Spedizionieri pronti a investire sul cargo all’aeroporto di Genova

Gli spedizionieri genovesi, rappresentati da Spediporto, vogliono scommettere sullo sviluppo del traffico cargo nell’aeroporto Cristoforo Colombo.
A parlare dell’interesse della categoria verso le potenzialità dello scalo nel settore delle merci è stato il presidente dell’associazione, Alessandro Pitto, preannunciando in una intervista a SHIPPING ITALY i progetti di breve e lungo termine in agenda.

Tra i primi, ha svelato Pitto, c’è “la possibilità di partecipare alle gare che l’aeroporto sta pubblicando per gestire i magazzini dello scalo”. Anche se, ha ammesso Pitto, si tratterebbe “di partire da zero”, la categoria guarda con interesse all’infrastruttura anche rispetto alla possibilità di sviluppare una intermodalità marittima-aerea nel settore delle merci, sulla falsariga di quel che già avviene in ambito passeggeri. Maggiori dettagli sulle iniziative messe in campo finora da Spediporto e dai suoi soci in questo ambito potrebbero arrivare nel corso della prossima assemblea pubblica annuale dell’associazione, in programma a Genova lunedì 16 maggio.

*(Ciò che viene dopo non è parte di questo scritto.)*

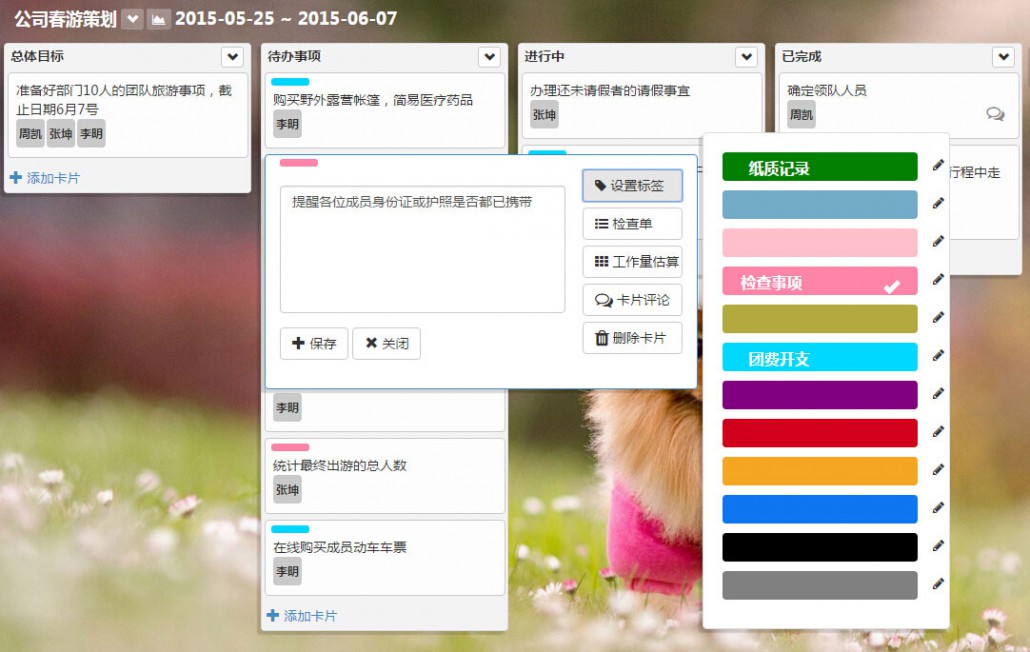Click pencil icon beside the purple label

pos(938,394)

Tra i procedimenti avviati da Aeroporto di Genova Spa in questo ambito, il più recente riguarda l’affidamento in sub concessione (dal luglio 2022 al dicembre 2029) di un capannone di due piani, situato nel sedime aeroportuale, in area landside, di 3.463 metri quadrati, delle circostanti aree di manovra di 3.081 metri quadrati e di un’area banchina di circa 1.000 metri quadrati destinati allo svolgimento di attività di magazzinaggio e movimentazione merci, per le quali la società chiede un corrispettivo di minimo 350.000 euro/anno.